Benjamin critica esse funcionamento, dedicando um ensaio a pensar exclusivamente o direito: Sobre a crítica do poder como violência8. No texto há diálogo com Sorel (a escrita se dá em momento em que esteve em contato próximo com o anarquismo) e uma crítica ao cenário político de Weimar na virada da década de 1910 para a de 1920. A contribuição para a teoria do direito é radical: o positivismo e o jusnaturalismo, com suas relações de meios e fins, não servem a propósitos de emancipação. E o próprio direito, posto e conservado em violência, deverá ser abolido (BENJAMIN, 2019, p.82)9. Embora esta não seja a interpretação dominante sobre o ensaio nos comentaristas, é a que mais se encaixa no mosaico benjaminiano. Se o direito é poder/ força/violência na história da humanidade, sobretudo na modernidade, e sua narrativa dominante se sobrepõe aos testemunhos vencidos (portados por corpos, por vidas) e esquecidos, ele em si não tem lugar no encontro de todos os sujeitos (BENJAMIN, 2019).

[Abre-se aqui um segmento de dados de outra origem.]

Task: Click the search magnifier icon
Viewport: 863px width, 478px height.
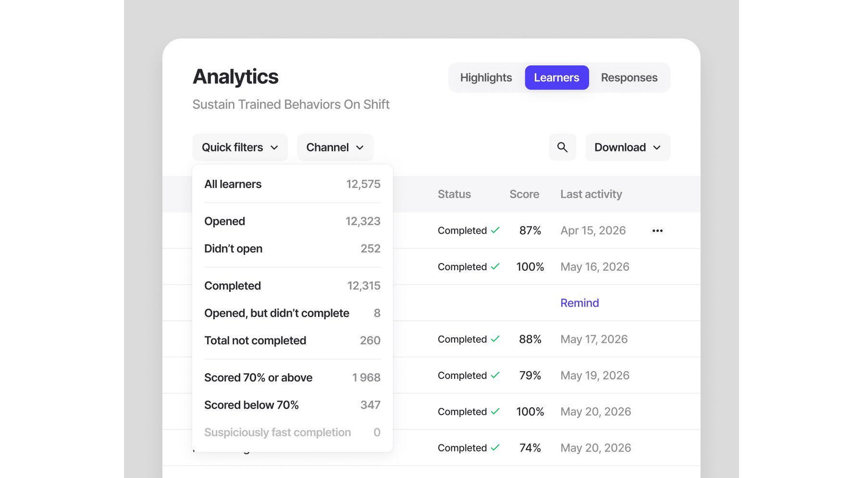Action: (562, 147)
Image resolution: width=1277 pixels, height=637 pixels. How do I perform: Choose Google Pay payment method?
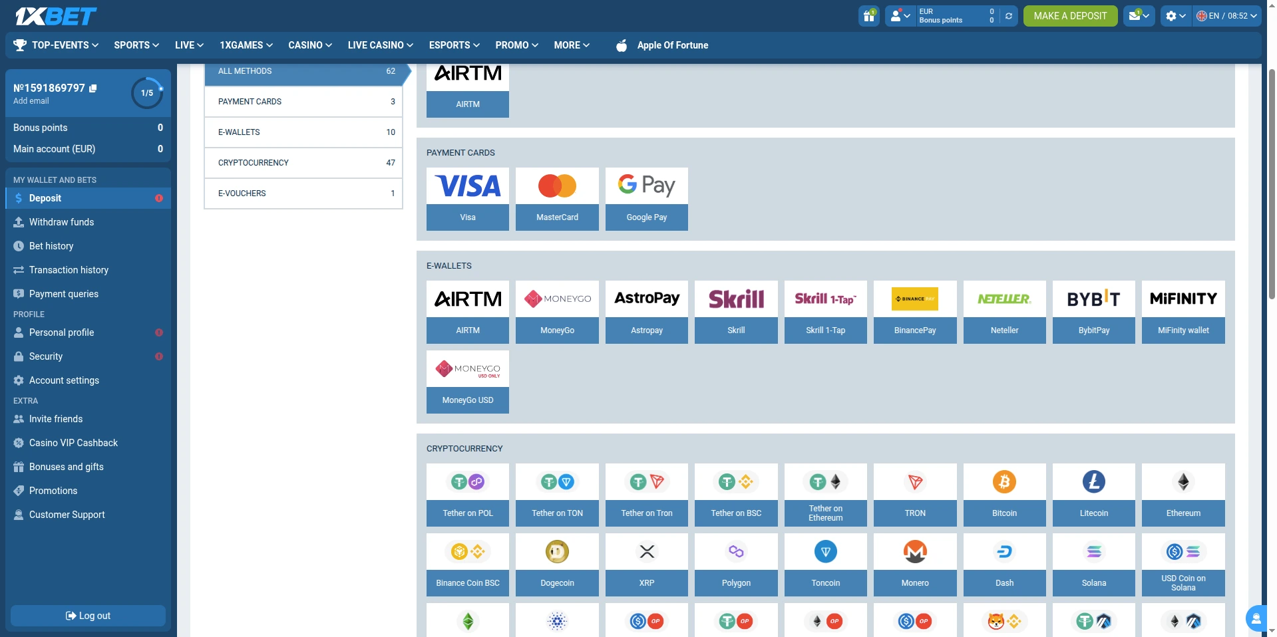[x=646, y=199]
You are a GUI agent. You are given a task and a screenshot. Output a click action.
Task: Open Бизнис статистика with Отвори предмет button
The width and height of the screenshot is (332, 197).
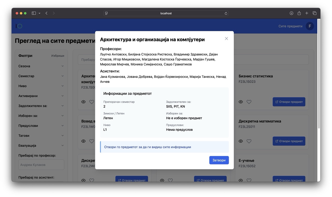pyautogui.click(x=289, y=102)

Ao avaliar a análise que Benjamin faz do uso do direito na contrarrevolução alemã, Rafael Vieira aponta que
A crítica de Benjamin ao direito e à violência necessária para a reprodução das relações então existentes, é uma crítica do esmagamento do proletariado insurgente por meio dos mecanismos regulares de direito e dos mecanismos de exceção, utilizados para fazer valer o próprio direito (VIEIRA, 2016, p.59-60).
Não se poderia chamar de direito, portanto, a linguagem que, realizando-se como meio, prescinda da violência e respeite e reabilite vivos e mortos. Para chegar na ruptura, igualmente a leitura do texto mostra que a violência está presente em Benjamin. A greve geral não se faz sem reação à violência injusta. O mandamento “não matarás”, como pontua Butler (2020, p. 1907), é levado a sério por Benjamin, mas ele deve ser entendido, na verdade, para além da morte física, que se liga à mera vida.
Nos ensaios e fragmentos benjaminianos sobre Paris, a violência é o motor da regulação e da transformação da vida. Benjamin localiza os processos de acumulação capitalista na reforma urbana, realizada com violência expropriadora. A violência é em si um princípio oculto do ordenamento jurídico (VIEIRA, 2016, p.73), que, em vigência, tem a pretensão de controlar o tempo da narrativa nos momentos de reforma.
A expropriação como expansão violenta do interesse do capital no espaço mostra que a reforma urbana, a exemplo da que se realizou no Rio de Janeiro no século XXI, é farsa decorrente de tragédia já anunciada, construída em procedimentos inseridos nos marcos da legalidade. A superação do capitalismo, que se sustenta em premissas de produção da vida com precarização para a maioria, demanda também a superação do próprio direito, forma histórica que viabiliza a injustiça. (AZEVEDO, 2019, p.161).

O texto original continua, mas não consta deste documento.